I was hoping that Joseph Nye, Dean of the Kennedy School of Government at Harvard, would bring some real insight to these questions about how the US should determine and conduct its foreign policy. Unfortunately, in this short volume he provides mostly platitudes, almost no analysis, and little or nothing in the way of answers. Nye's analysis draws on several "insights." First, no one likes a bully. The US must therefore guard and enhance its "soft power" to set agendas and persuade others. Alas, no advice is offered as to how we do this. Nor does Nye explore in any concrete way how an emphasis on preserving our soft power would affect our policy choices. Second, other nations and groups have soft power too. I'm not sure that Nye actually makes any use of this insight, although one would think that it might play a role in addressing some of the concerns about democratic process in international institutions. Third, there are problems we can't solve ourselves. If we need others to help us with some of our problems, we have to expect that they will want us to help them with some of their problems in return.

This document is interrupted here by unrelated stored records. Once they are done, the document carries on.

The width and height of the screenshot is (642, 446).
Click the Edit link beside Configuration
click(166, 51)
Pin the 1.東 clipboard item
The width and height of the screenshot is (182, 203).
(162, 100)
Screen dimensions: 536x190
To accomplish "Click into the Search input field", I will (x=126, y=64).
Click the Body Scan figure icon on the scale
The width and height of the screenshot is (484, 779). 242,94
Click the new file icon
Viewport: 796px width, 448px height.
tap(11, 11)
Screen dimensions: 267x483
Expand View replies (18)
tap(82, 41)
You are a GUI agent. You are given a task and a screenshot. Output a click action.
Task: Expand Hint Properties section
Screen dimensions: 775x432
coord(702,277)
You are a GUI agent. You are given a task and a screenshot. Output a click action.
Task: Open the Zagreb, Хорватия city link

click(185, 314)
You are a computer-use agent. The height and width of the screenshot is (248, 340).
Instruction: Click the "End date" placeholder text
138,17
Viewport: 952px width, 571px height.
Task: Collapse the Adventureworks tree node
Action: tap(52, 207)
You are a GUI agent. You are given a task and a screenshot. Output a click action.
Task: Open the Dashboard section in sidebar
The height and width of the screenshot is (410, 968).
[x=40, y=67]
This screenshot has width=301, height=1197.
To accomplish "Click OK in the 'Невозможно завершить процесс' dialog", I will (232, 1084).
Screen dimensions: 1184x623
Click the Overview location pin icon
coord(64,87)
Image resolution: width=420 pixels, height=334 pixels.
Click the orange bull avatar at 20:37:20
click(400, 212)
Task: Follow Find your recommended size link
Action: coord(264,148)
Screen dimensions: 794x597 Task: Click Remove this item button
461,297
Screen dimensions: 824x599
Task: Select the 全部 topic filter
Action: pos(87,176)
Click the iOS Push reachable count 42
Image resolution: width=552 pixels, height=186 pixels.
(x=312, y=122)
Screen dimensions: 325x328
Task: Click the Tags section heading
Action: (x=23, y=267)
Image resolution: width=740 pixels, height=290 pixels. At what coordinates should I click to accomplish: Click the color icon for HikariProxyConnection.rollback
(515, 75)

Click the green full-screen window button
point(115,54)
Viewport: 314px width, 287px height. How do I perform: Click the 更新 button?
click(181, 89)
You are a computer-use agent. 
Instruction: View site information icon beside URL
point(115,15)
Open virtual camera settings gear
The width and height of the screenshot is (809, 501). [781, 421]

Nye ends up by giving us a strategy to promote public goods and listing factors that should be considered in deciding whether to undertake a humanitarian intervention or whether to use unilateral or multilateral tactics. These provide useful checklists, but they are not really developed enough to give particularly useful guidance for developing policy.
Overall, a disappointment. I am giving it two stars only because I agree with most of what Nye has to say. If you already believe a multilateral approach to a foreign policy focused on public goods is necessary, you will probably find few new insights here. If you think the US can go it alone, I doubt that you will be persuaded otherwise by this book.